Broadening Participation Research Project: Research for Social Justice - Broadening Participation through Data Science
Project Overview
The aims of this research project are to increase the participation of minorities and women in STEM through data science. Data science affords students the ability to marry their skills in mathematics, statistics and computer science with their personal passions, be it in health disparities or linguistics. Data science can be used to attract students with such wide-ranging interests, particularly those who want to use STEM as a means to address societal challenges and impact social policies.
A recent article [McGee, Bentley 2017] that analyzed the career motivations of high-achieving Black and Hispanic STEM undergraduate students concluded that minority students are motivated more by what the authors refer to as the “equity ethic” rather than by a big paycheck. These students are seeking STEM careers that let them integrate their STEM expertise with “social justice, empathy, and equity matters." Data Science, therefore, serves as an ideal vehicle to improve minority population perception of the utility of STEM to address social justice and impact social policy changes, thereby helping increase enrollment of minorities and women in STEM.
This proposal builds on the researchers' recently concluded NSF-funded Targeted Infusion Project (PI: Alade Tokuta Award: HRD-1533653), through which they created a Computational and Engineering Mathematics (CEMA) concentration for NCCU Mathematics majors, with focus themes in Data Science, Software Engineering, and Computational Science and a joint 3+2 program with NC State University in Computer Engineering and Electrical Engineering.

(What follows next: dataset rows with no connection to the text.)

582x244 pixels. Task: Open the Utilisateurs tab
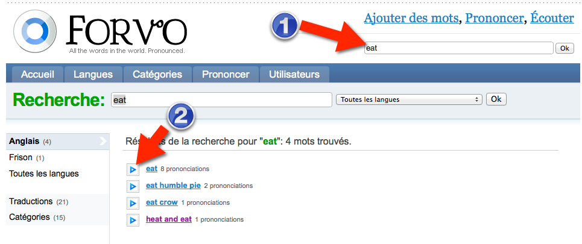point(294,74)
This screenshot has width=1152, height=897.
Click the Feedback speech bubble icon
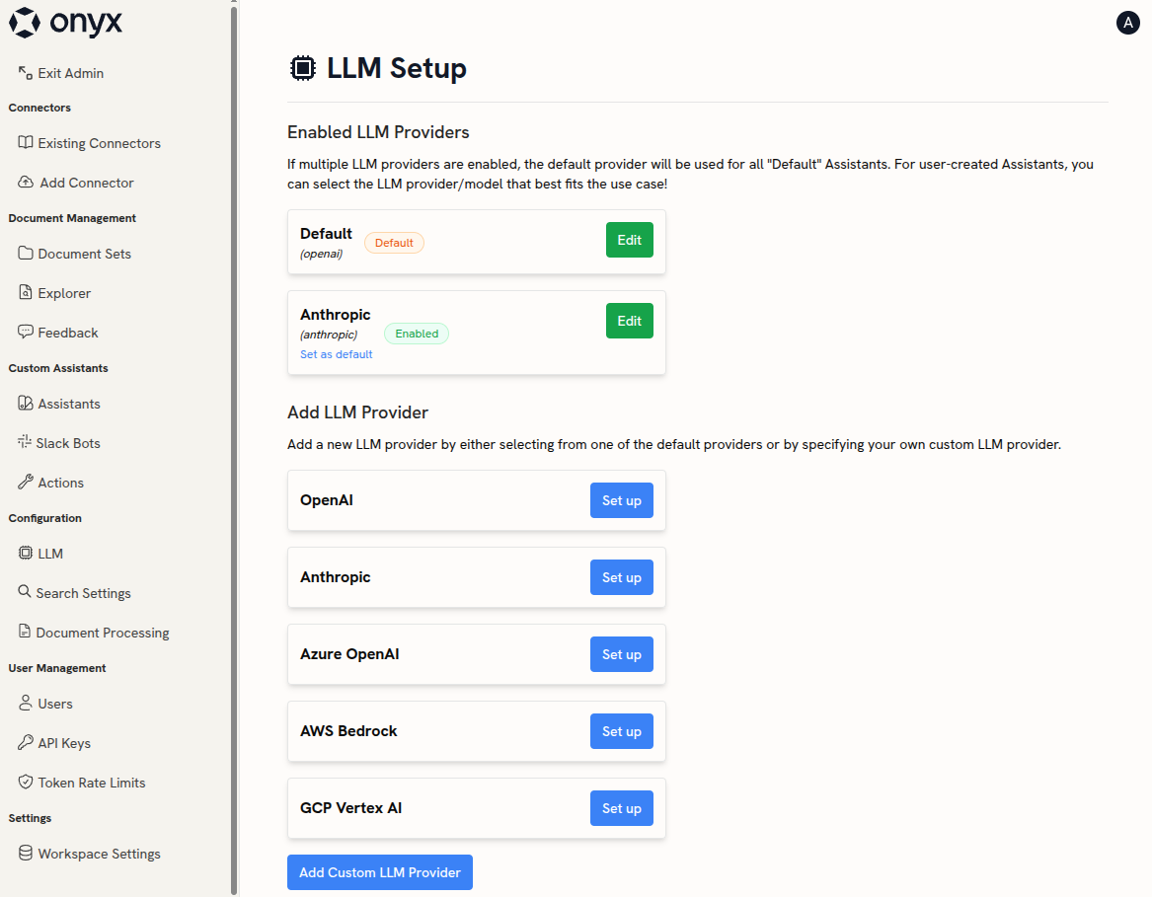pyautogui.click(x=26, y=333)
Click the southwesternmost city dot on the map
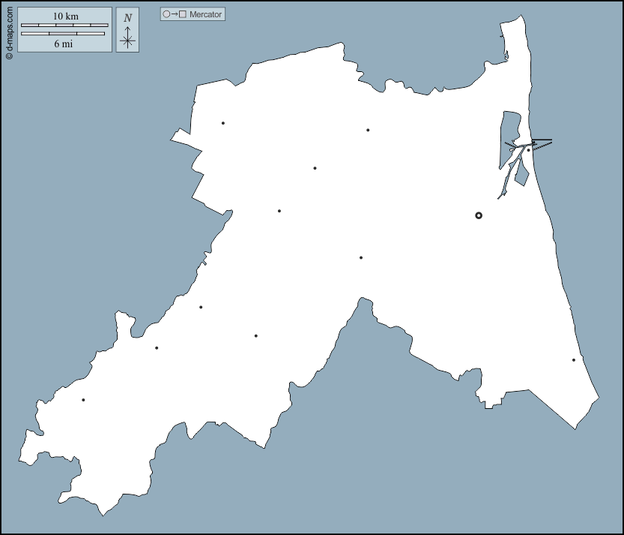 [83, 400]
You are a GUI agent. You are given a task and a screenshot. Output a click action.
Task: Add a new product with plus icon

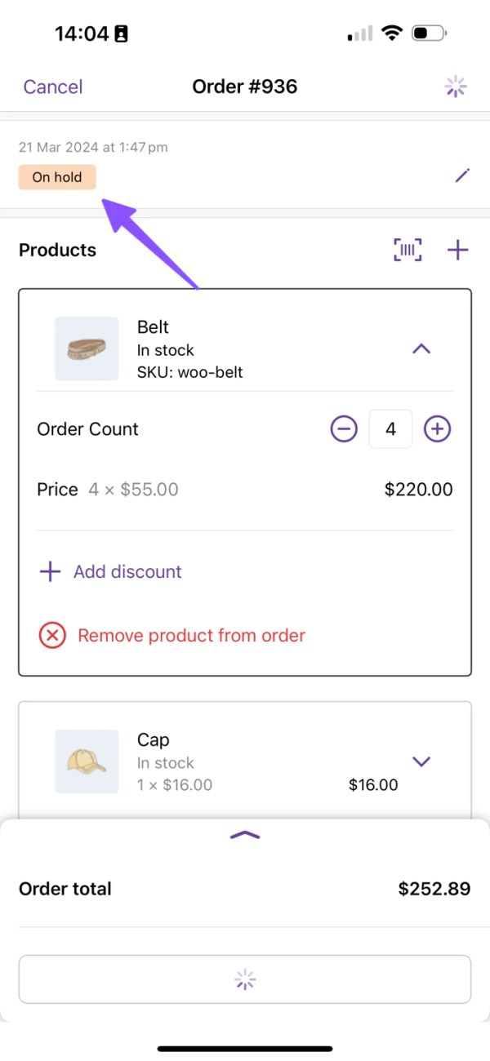tap(458, 251)
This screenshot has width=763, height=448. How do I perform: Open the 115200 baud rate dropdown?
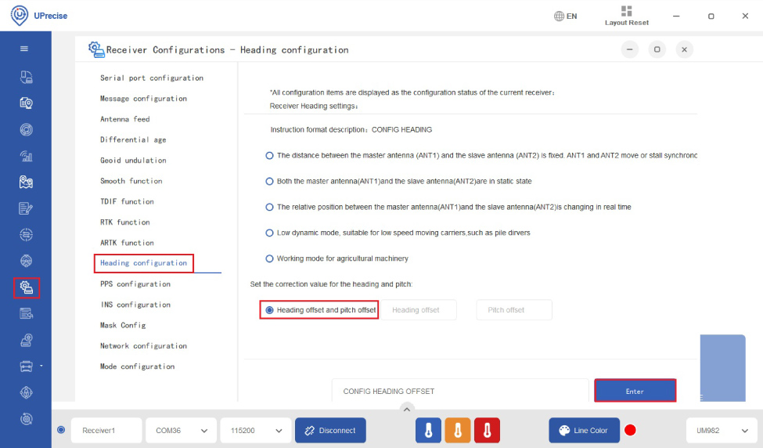[255, 430]
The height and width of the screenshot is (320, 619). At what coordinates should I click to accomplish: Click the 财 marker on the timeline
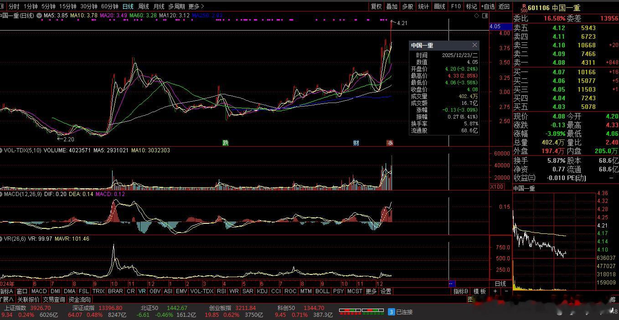(x=356, y=143)
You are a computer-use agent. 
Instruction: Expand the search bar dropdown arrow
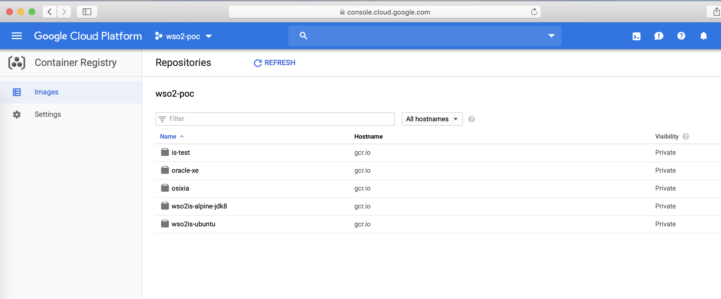tap(551, 36)
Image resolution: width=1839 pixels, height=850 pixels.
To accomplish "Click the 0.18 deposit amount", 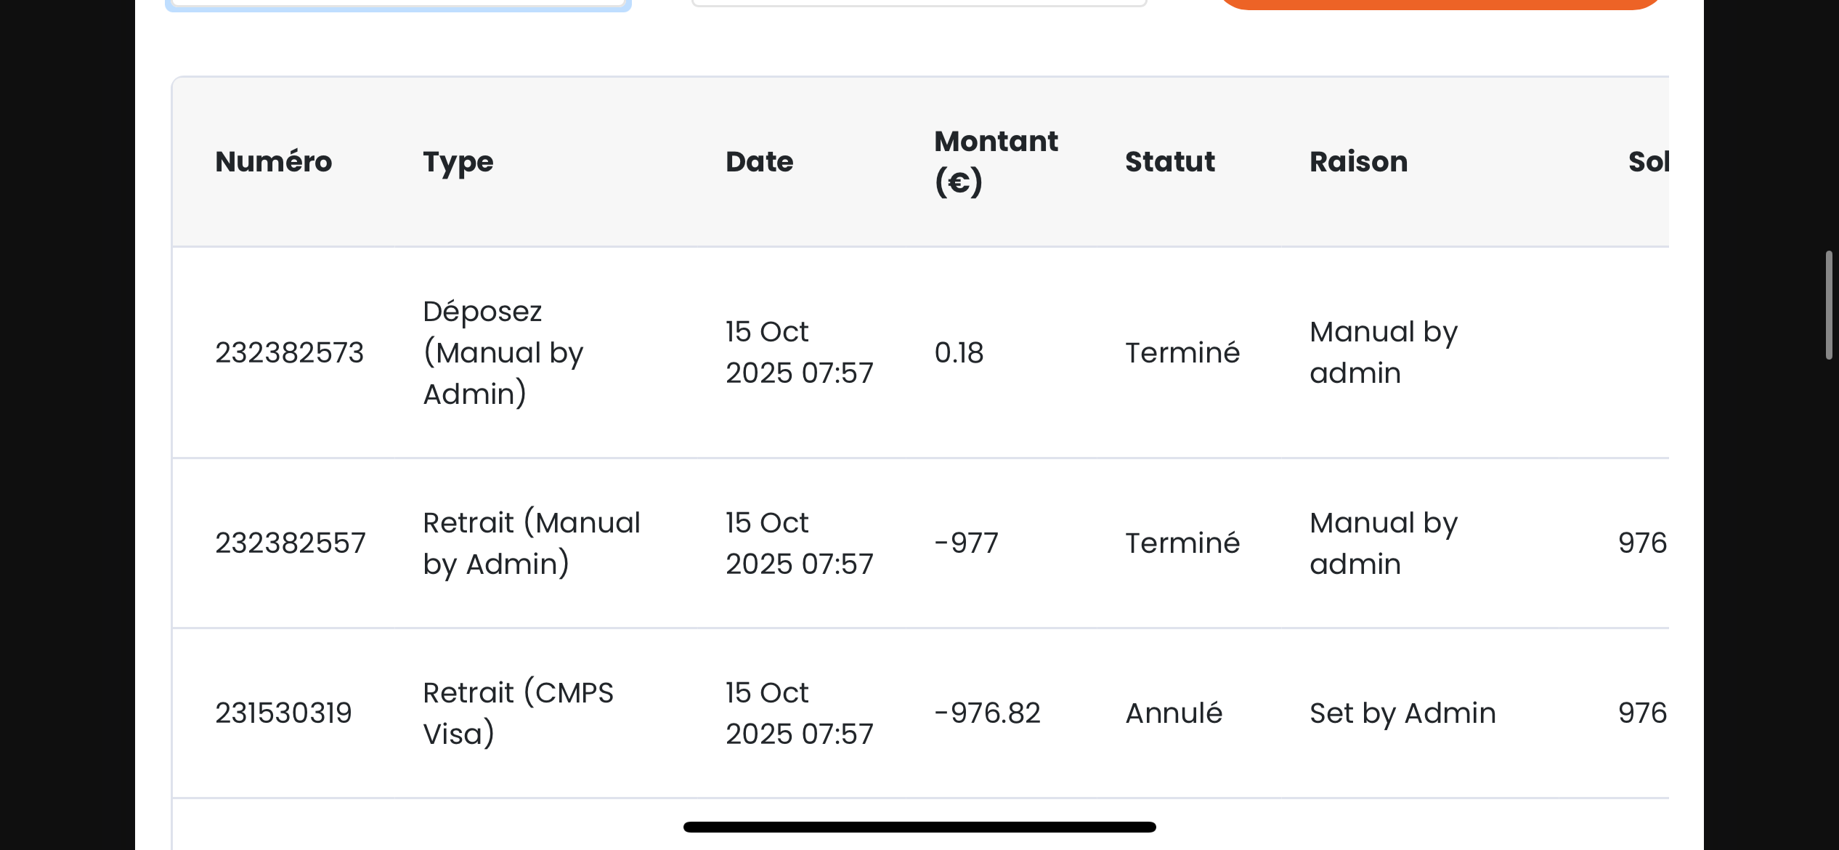I will 959,353.
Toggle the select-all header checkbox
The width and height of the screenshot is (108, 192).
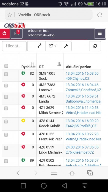pyautogui.click(x=6, y=66)
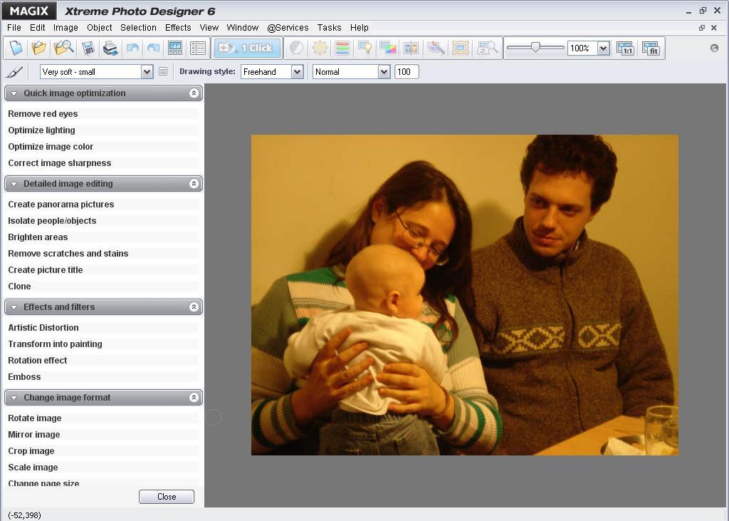Image resolution: width=729 pixels, height=521 pixels.
Task: Open a file with the folder icon
Action: tap(39, 48)
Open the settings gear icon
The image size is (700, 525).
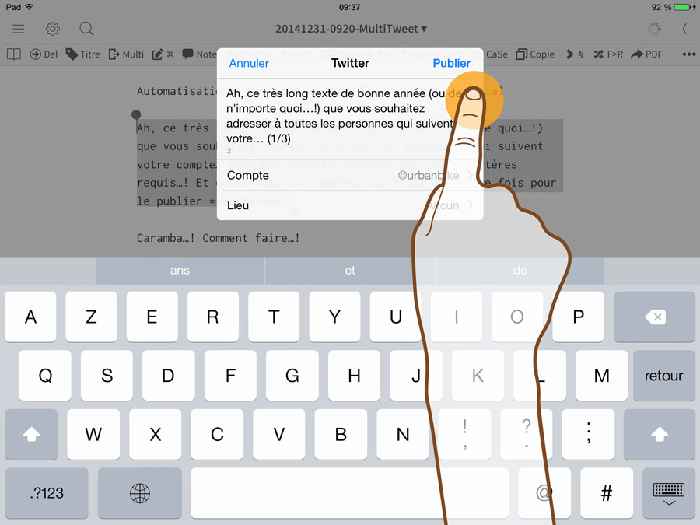coord(52,29)
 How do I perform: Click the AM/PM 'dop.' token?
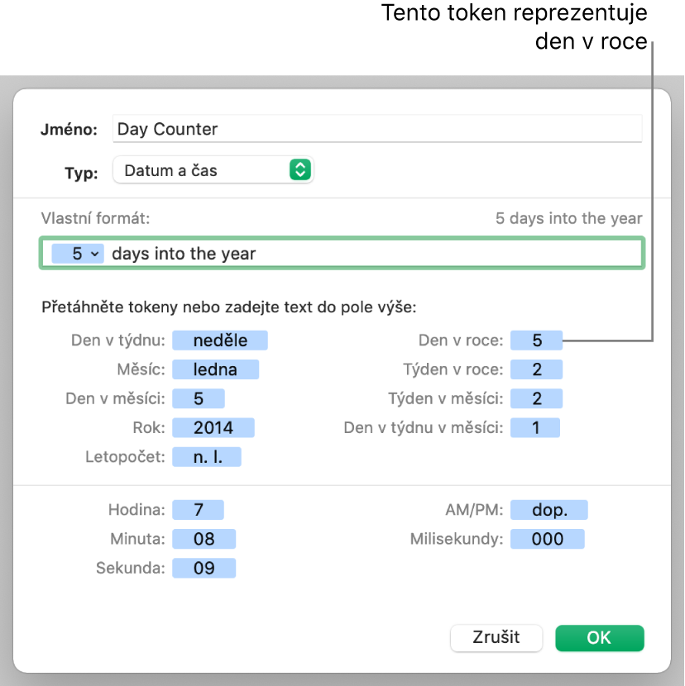[x=549, y=510]
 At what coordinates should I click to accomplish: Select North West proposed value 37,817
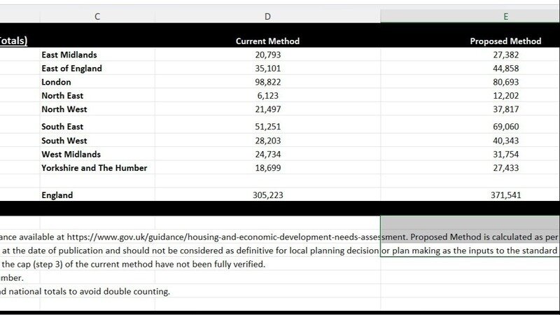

The researchers propose a hub-and-spoke model to build multidisciplinary strength to broaden the reach of data science to a broad spectrum of students with wide-varying interests. The hub will be composed of the required skill set in mathematics, statistics and computer science. Each spoke will extend to the student’s chosen field. Through this project, the researchers will establish spokes in social projects on varied topics (poverty, law enforcement, the reach of higher education, etc.) as well as spokes in STEM topics of no (immediate) social relevance, such as problems arising in the fields of scheduling and networking. This design allows for the study of whether and how the application of data science projects grounded in social justice impacts the socio-cognitive factors known to mediate and moderate STEM persistence and success. In addition, the project will document STEM enrollment and retention outcomes.